# Success so far. Now at crossroads. Experienced answers only please



## pube12 (Jun 5, 2007)

Hello fellow entrepreneurs...

I've been lurking for awhile and basically used this site to start my company. I have a college football t shirt site (shame - u . com) and we have had good success so far. I've taught myself every single part of starting an online company and now need to figure out what to do. Here are the issues - 

1.Fulfillment is becoming an issue. However, I've invested a lot of time and $ in the website. I'm thinking of cafepress or a fulfillment company, but this is one part I haven't researched. Has anyone switch TO Cafepress (rather than FROM) and how hard is the integration? I don't see how I can keep the current site/links/SEO 'equity'


2. Conversion % is low (<.5%). Not sure why. I think the site is slow, but other thoughts are encouraged.
Traffic is good and sales are there during the season (about 100 shirts the first 3 months).

Just looking for some thoughtful opinions for others that have been there done that. I've worked my a** off so far and have learned to learn from others experiences.

Many more thoughts but I'll keep it short. You been here before or have thoughts???


----------



## wormil (Jan 7, 2008)

You don't give enough info for much of an opinion, but yes you can integrate Cafepress with your own website (Google is your friend). I would offload the slow sellers to Cafepress and do your own fulfillment on the best sellers. How are you fulfilling now and what are your issues?


----------



## Patrick1979 (Jan 6, 2009)

pube12 said:


> Hello fellow entrepreneurs...
> 
> I've been lurking for awhile and basically used this site to start my company. I have a college football t shirt site (shame - u . com) and we have had good success so far. I've taught myself every single part of starting an online company and now need to figure out what to do. Here are the issues -
> 
> ...


I checked out your site and it didn't seem too slow for me. You have products for sale, so I'm not sure why you're asking about Print-On-Demand integration, unless you're wanting to start another store somewhere on the web with a different resource...

Personally, I think Cafepress is great, except for the fact that they began nickle and diming all of their customers. They're good because they've been around a while, and many people shop there..

As far as excellent integration, without any upfront cost whatsoever - I like Zazzle.com the best. I have all of my products manufactured through them... Excellent quality so far, and happy customers. Problem with any Print on Demand service is you're not making a whole lot off of the sale, unless you jack your percentage way up, but then no one will buy anything from you... so that's pointless.

Anyway, I wish you luck.. but like the other reply, I'm not exactly sure what you're asking.

Patrick


----------



## pube12 (Jun 5, 2007)

Thanks for your replies. Sincerely appreciated.

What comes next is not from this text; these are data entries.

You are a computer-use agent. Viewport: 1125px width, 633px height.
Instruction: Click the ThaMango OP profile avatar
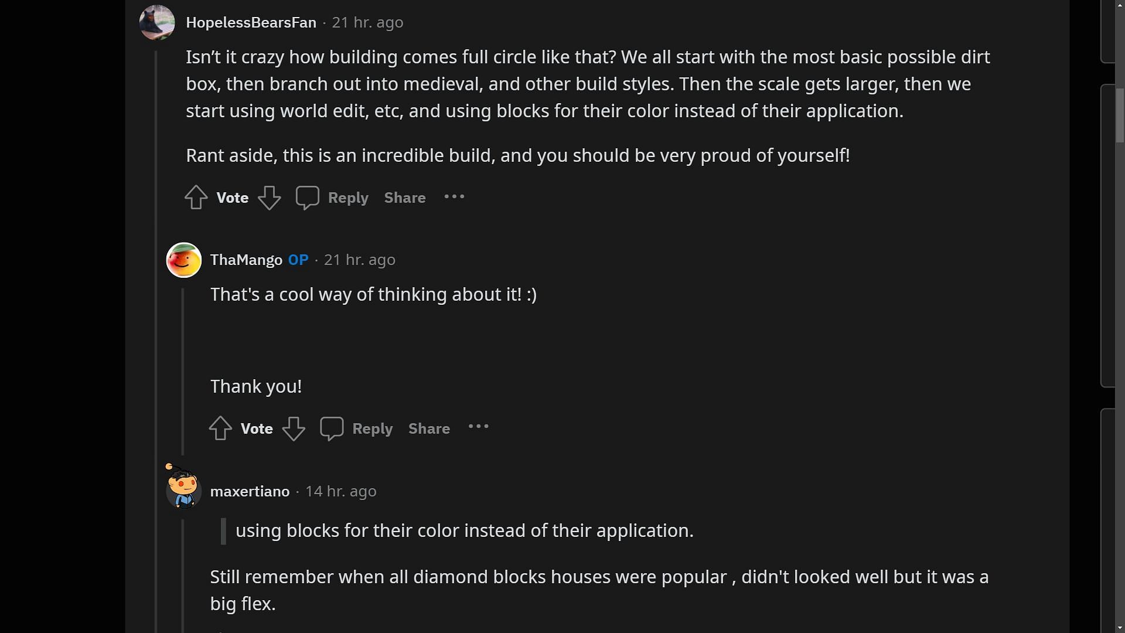[183, 260]
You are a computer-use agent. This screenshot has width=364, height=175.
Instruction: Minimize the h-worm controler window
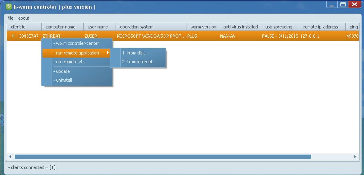332,4
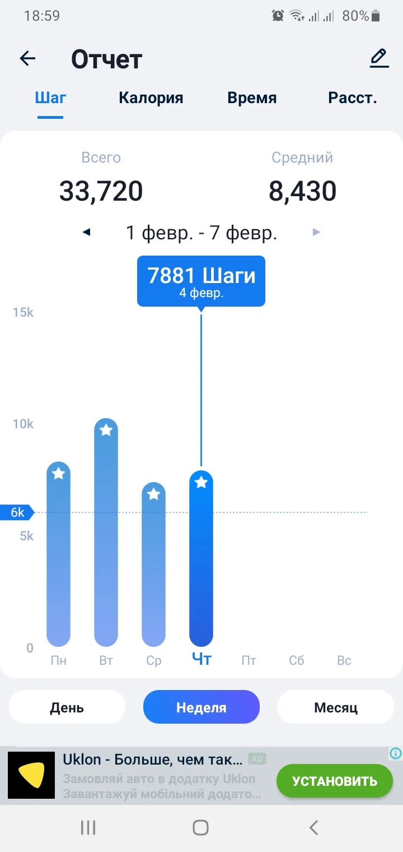Select the Вт bar in the step chart
The height and width of the screenshot is (852, 403).
click(x=106, y=533)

Right now I am spending time during the day picking up blanks, running to the post office, and other little things (while doing my "real" job), printing the shirts, etc. We have a different system in that I keep all the screens and print each shirt after it's ordered, leaving no inventory. 

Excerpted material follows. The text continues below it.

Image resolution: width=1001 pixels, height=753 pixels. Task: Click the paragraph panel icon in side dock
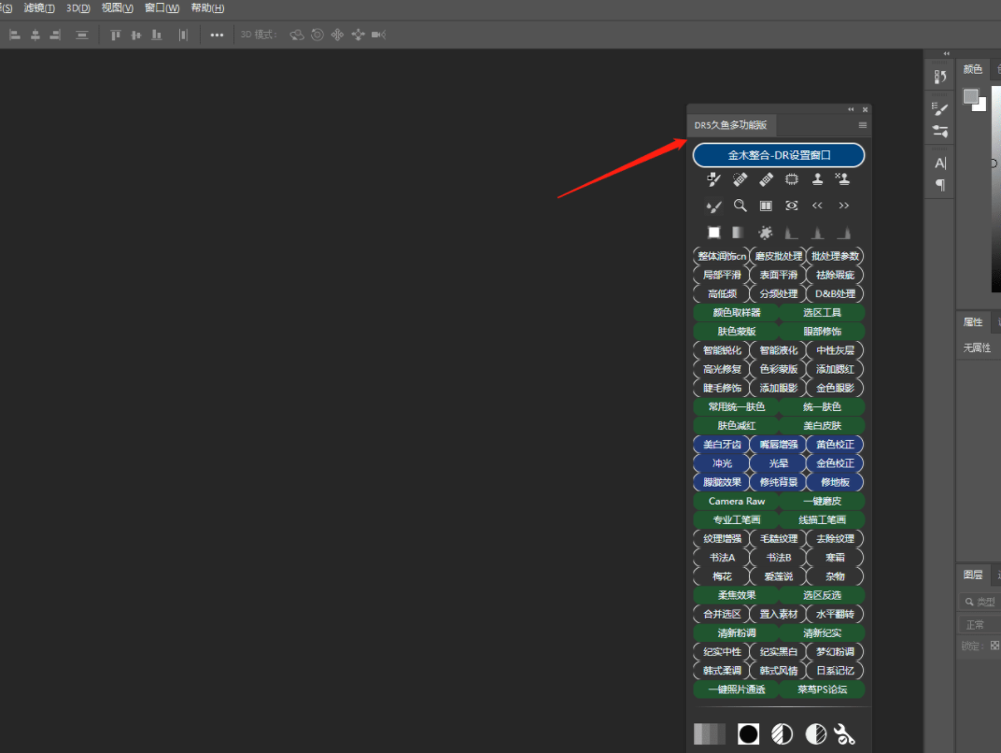(x=940, y=185)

Do I need to get a web developer to integrate the current site with a fulfillment site? I just don't see specifically how that would work.

Also, is a .5% conversion rate low? Seems low. At 1% it would be profitable to start running banner ads and PPC, but at .5% very little advertising is profitable.

Thanks again!!


----------



## wormil (Jan 7, 2008)

Yeah, with all those designs it would be a bit of a pain keeping the screens around. Another option would be plastisol transfers. The upfront cost would be greater but storage and fulfillment would be much, much easier. Since you have the printing equipment you could make your own transfers. When a shirt is ordered, print an extra dozen or two dozen transfers depending on how well the design sells then press as needed. You could reclaim your screens and only burn as necessary. It takes a little practice to make the transfers so make sure they transfer correctly before tearing down the press. Instead of running to the post office, buy prepaid priority mail envelopes and mail them from home.

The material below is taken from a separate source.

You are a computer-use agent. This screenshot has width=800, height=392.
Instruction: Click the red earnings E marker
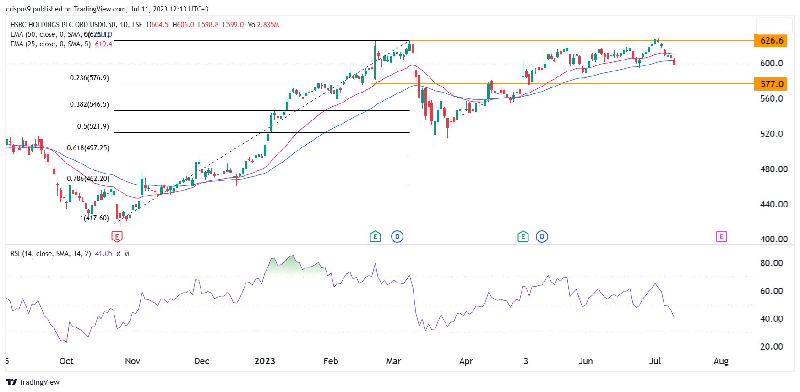(117, 237)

Can't help with conversion rates, I'm not doing e-commerce ... yet. I am about to integrate a Cafepress store with my website ... doing exactly what I recommended to you. I'll be doing my own fulfillment on popular designs and lesser or new stuff will go on Cafepress (or maybe Zazzle).


----------



## bigtyme805 (Jun 26, 2008)

I also work on my own and make 20 shirts a day all heat transfers. We do well, profit for each shirt is $9.75 per shirt after all expenses. Wormil helped me solve a problem because we are expanding to colored shirts and chose Plastisol transfers where I can press them myself. He recommended F & M and prices are good.

My shirt line is print on demand don't want the heavy inventory I have 140 different designs. 

With the colored shirts demand will double. 

You can screen your own transfers so that may help your profit margin.

If I were you I would definitely do Plastisol transfers probably will solve a lot of your problems and give you more time.


----------



## pube12 (Jun 5, 2007)

Interesting. I've thought about the transfers, but I have worried about quality and upfront learning curve. It took awhile to learn screen printing and about $2k upfront. I now have a 4 color printer, (crappy) flash dryer, and home screen burning equip (500W halogen bulbs) and about 30 screens. Another 'crossroads' or decision coming up is invest in more or better equip or not.
*W Transfers, How long does it take to make 1 shirt?*  Right now screen printing, I grab the pre made screen, grab the shirt, swipe the ink to the shirt dry with a small flash dryer, and package. Sometimes I have to wipe the screen ink if I have to change colors which takes 5 minutes. I can do about 5 - 8 shirts per hour. Overall variable cost is 2.25 for blank, ink, and packaging. Fixed is the film for burning the screen, the screen, & emulsion. Retail price = $17.99, so I calculate about profit $13/per shirt (plus any shipping profit) = about $100 profit per hour, but NOT scalable  

Wormil - pm if you need any help with ecomm. I've had success with SEO, blogging, and natural traffic.

bigtyme805 - interesting. Most of my designs are 1 color and I could easily move to all one color. How is the quality of your shirts?

Thanks for the help!


----------



## bigtyme805 (Jun 26, 2008)

100% feedback on ebay and thousands of sales.
Never had one return except for exchanges, bought wrong sizes.

My customers have no idea they are Heat Transferred so that probably answers your question. It takes me and my wife 2 hours to print, cut, press, package and drop off Mail. That is for 20 shirts.

The rest of the time I am marketing and designing a new shirt every day. I try and make it a goal to design 1 shirt a day. Never happens but is my goal!

With the addition of colored shirts business will double. Already have 400 shirts on order for colored shirts. Sent emails to my customers asking for orders if they were interested.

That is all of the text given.